Whitehall experts have criticised the decision of civil servants charged with monitoring the performance of half a trillion pounds worth of Government infrastructure projects to give the Coalition's beleaguered Universal Credit programme a ‘reset'.
The news follows publication by the Cabinet Office's Major Project Authority of its second annual report into 199 major national schemes with lifetime costs of £488bn.
According to the Red-Amber-Green (RAG) ratings assessing the preparedness of these large-scale infrastructure schemes, half of the 30 projects faced with the most significant challenges last year have improved.
The number of in-house civil servants reviewing these schemes has increased to 87% after concerted efforts to embed in-house skills, the MPA reported.
Minister for the Cabinet Office, Francis Maude, said improvements to the running of major projects had helped saved £1.2bn in 2012/13.

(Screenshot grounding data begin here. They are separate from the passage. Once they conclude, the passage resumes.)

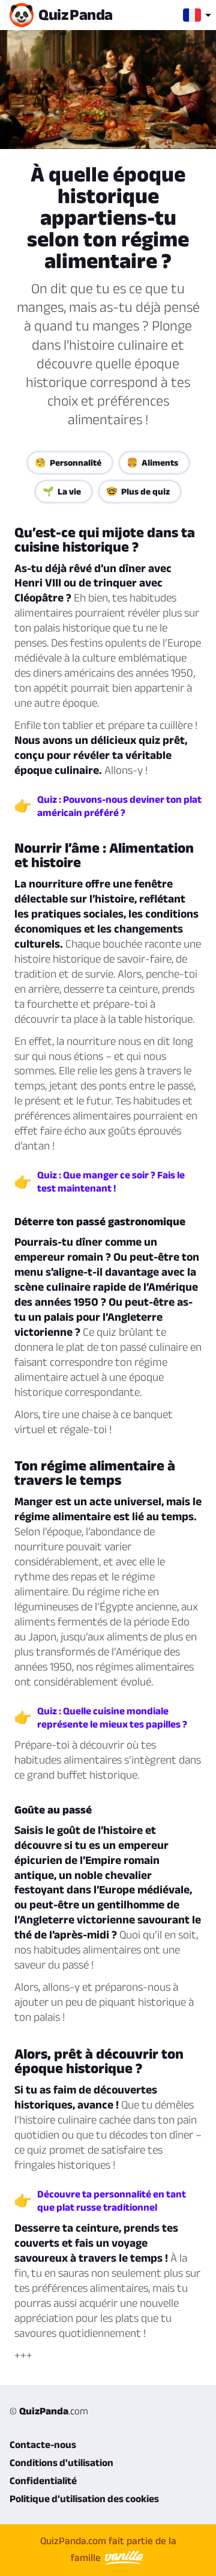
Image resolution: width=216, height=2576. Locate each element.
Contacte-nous (43, 2444)
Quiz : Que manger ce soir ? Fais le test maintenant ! (111, 1181)
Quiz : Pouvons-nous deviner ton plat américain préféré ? (119, 806)
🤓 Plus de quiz (138, 491)
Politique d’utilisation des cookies (84, 2498)
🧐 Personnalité (68, 462)
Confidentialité (43, 2480)
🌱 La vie (62, 491)
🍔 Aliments (152, 462)
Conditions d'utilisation (61, 2462)
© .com (49, 2410)
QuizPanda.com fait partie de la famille (108, 2549)
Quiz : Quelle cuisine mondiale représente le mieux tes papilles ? (112, 1717)
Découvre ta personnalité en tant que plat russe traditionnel (111, 2200)
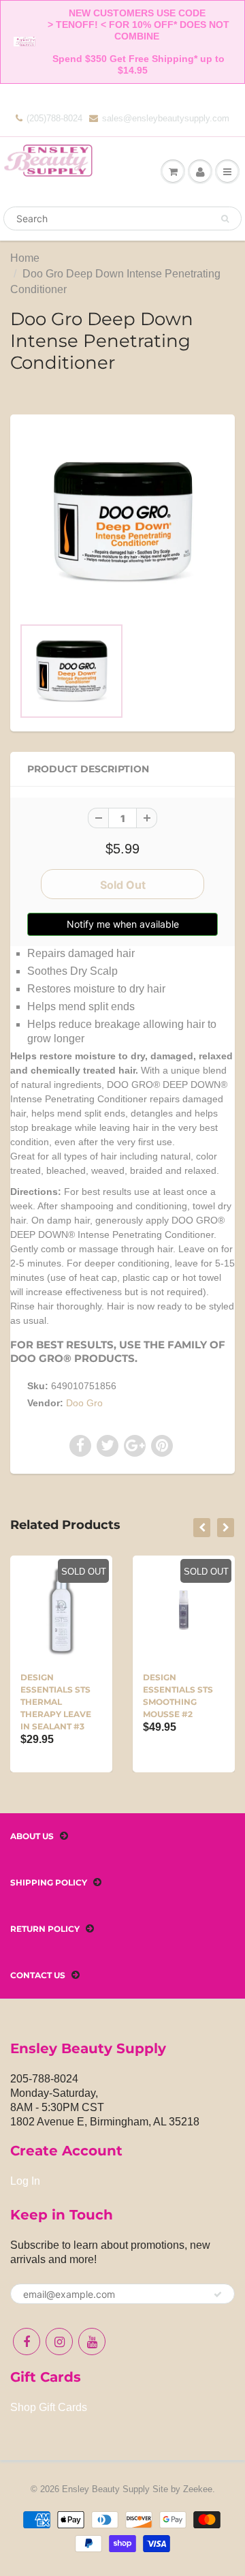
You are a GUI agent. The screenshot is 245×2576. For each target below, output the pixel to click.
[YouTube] (91, 2341)
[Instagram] (59, 2341)
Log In (25, 2181)
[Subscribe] (218, 2294)
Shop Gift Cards (48, 2407)
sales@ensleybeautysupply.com (165, 118)
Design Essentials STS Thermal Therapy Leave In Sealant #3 (55, 1701)
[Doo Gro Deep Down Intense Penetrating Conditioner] (122, 522)
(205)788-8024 (54, 118)
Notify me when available (123, 924)
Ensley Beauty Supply (106, 2489)
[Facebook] (26, 2341)
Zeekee (197, 2489)
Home (24, 258)
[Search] (224, 219)
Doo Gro (84, 1402)
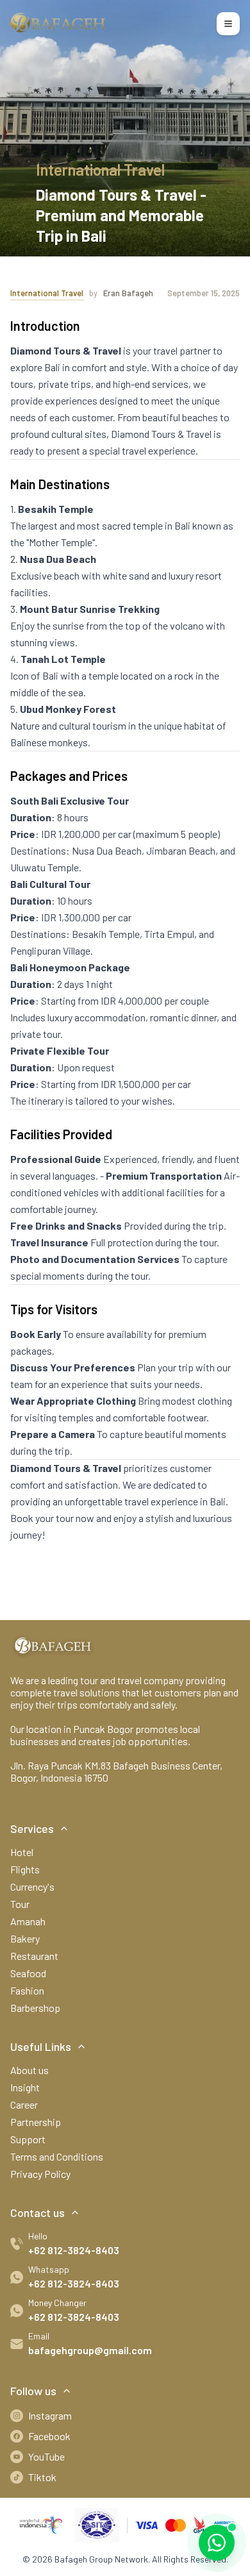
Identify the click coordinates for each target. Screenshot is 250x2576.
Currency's (32, 1886)
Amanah (28, 1921)
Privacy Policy (40, 2174)
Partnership (35, 2122)
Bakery (25, 1938)
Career (24, 2104)
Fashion (27, 1990)
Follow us (33, 2391)
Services (32, 1828)
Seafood (28, 1973)
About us (29, 2070)
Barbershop (35, 2008)
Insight (25, 2087)
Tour (19, 1904)
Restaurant (34, 1956)
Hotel (21, 1852)
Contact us (37, 2212)
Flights (25, 1869)
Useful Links (40, 2046)
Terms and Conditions (56, 2156)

‘All leaders of these projects will go to our new training school at the University of Oxford,' Mr Maude added.
But Gavin Freeguard a researcher at the influential Whitehall think-tank the Institute for Government noted: ‘The proportion of projects receiving a positive green or amber/green has gone down this year, and those receiving a red or amber/red rating has gone up.'
He added: ‘One disappointing note is that DWP's ‘resetting' of the rating for Universal Credit means there is no information updating its amber/red rating of 2013.'
According to the report, the DWP are now £300m behind schedule on development of the Universal Credit programme - which is designed to amalgamate six separate benefit payments into a monthly benefit that can be managed by claimants online.
He said: ‘With around £500bn of public money expected to be spent on these projects, it's vital that government continues to publish such realistic assessments so we can analyse what's happening in more detail.'
Mr Freeguard said the improvement in many of the projects that were rated red or amber-red last year was encouraging, but said it was vital the government continued to publish realistic assessments.
A spokesman for the Department for Work and Pensions said the ‘reset' for Universal Credit was not new and referred to changes the department jad announced in 2013. The spokesman insisted it would not affect the roll-out of the single-payment welfare reform.